■ **Task prompt**: The reply should contain every line of the data, repeated exactly, and no pictures.

■ **Information given**:
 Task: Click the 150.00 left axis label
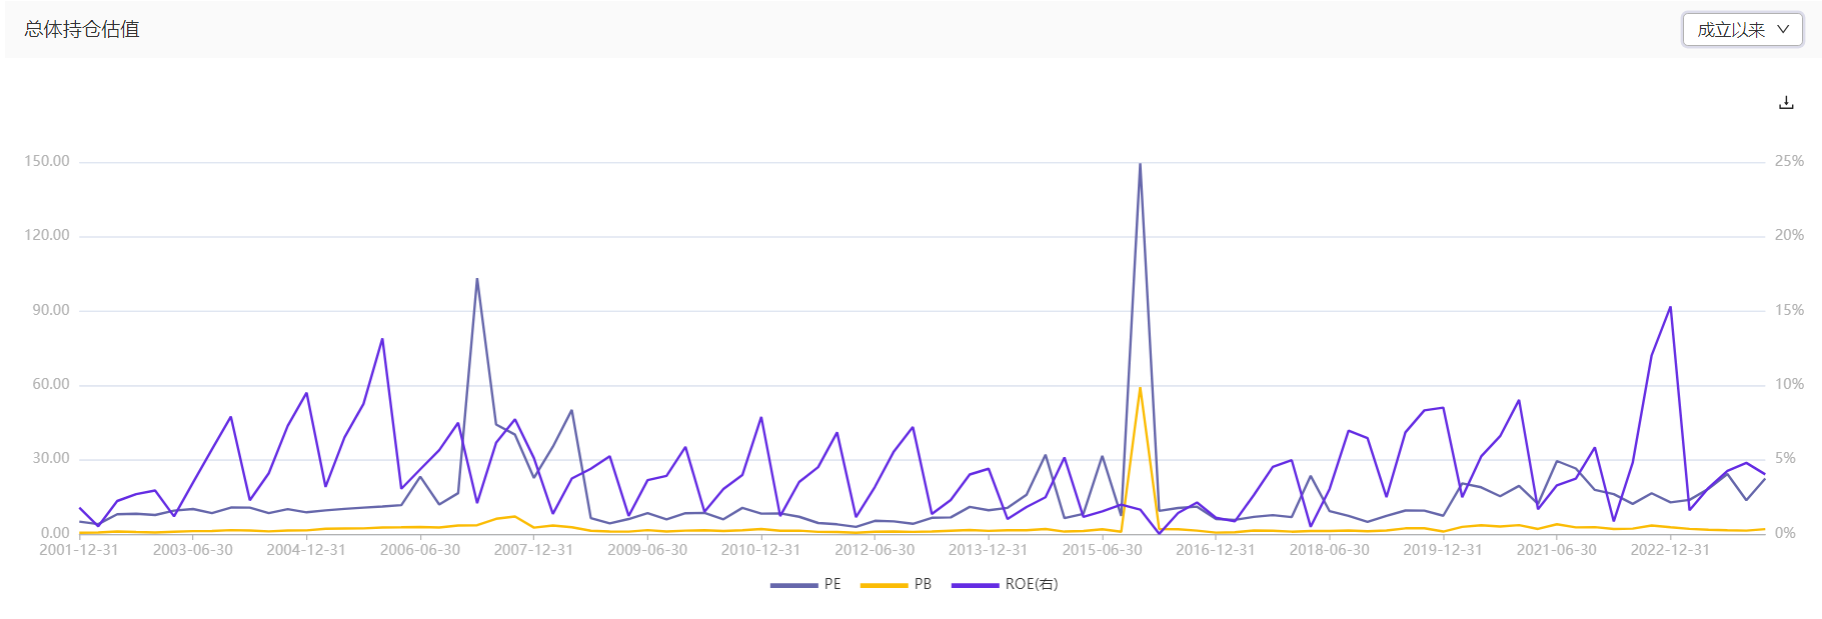[x=47, y=161]
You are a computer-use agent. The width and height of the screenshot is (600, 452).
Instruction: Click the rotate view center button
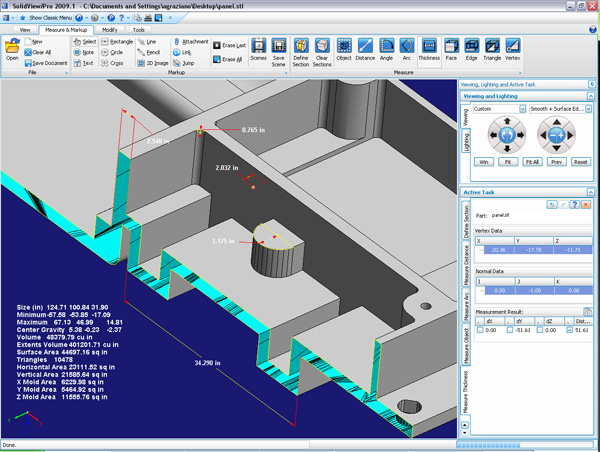pyautogui.click(x=507, y=133)
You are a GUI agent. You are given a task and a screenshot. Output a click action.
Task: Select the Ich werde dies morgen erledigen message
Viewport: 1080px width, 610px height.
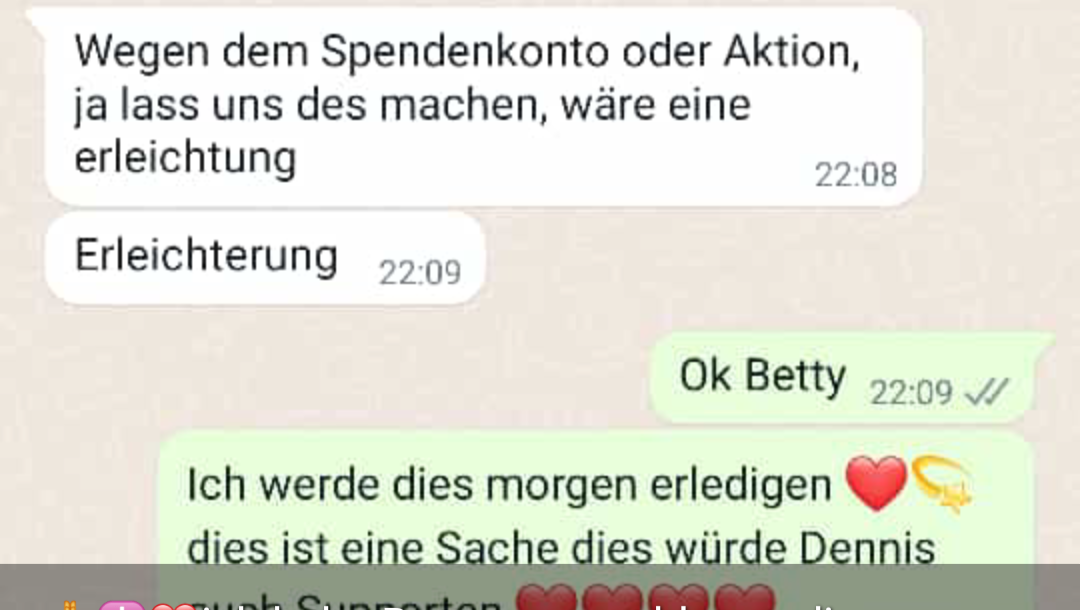(x=596, y=520)
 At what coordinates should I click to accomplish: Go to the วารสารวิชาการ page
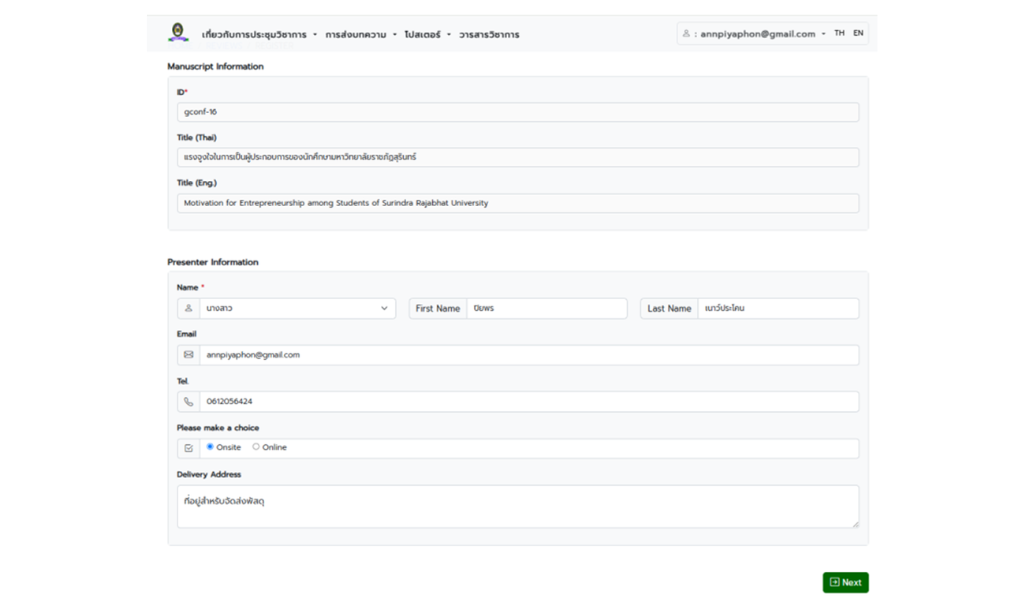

■ **Reply to the exercise**:
 Task: Click the 150.00 left axis label
[x=47, y=161]
You are a computer-use agent. The width and height of the screenshot is (600, 452).
Instruction: Click the rotate view center button
pyautogui.click(x=507, y=133)
You are a GUI agent. You are given a task and a screenshot. Output a click action.
Task: Select the Ich werde dies morgen erledigen message
Viewport: 1080px width, 610px height.
(x=596, y=520)
 At what coordinates should I click to accomplish: Go to the วารสารวิชาการ page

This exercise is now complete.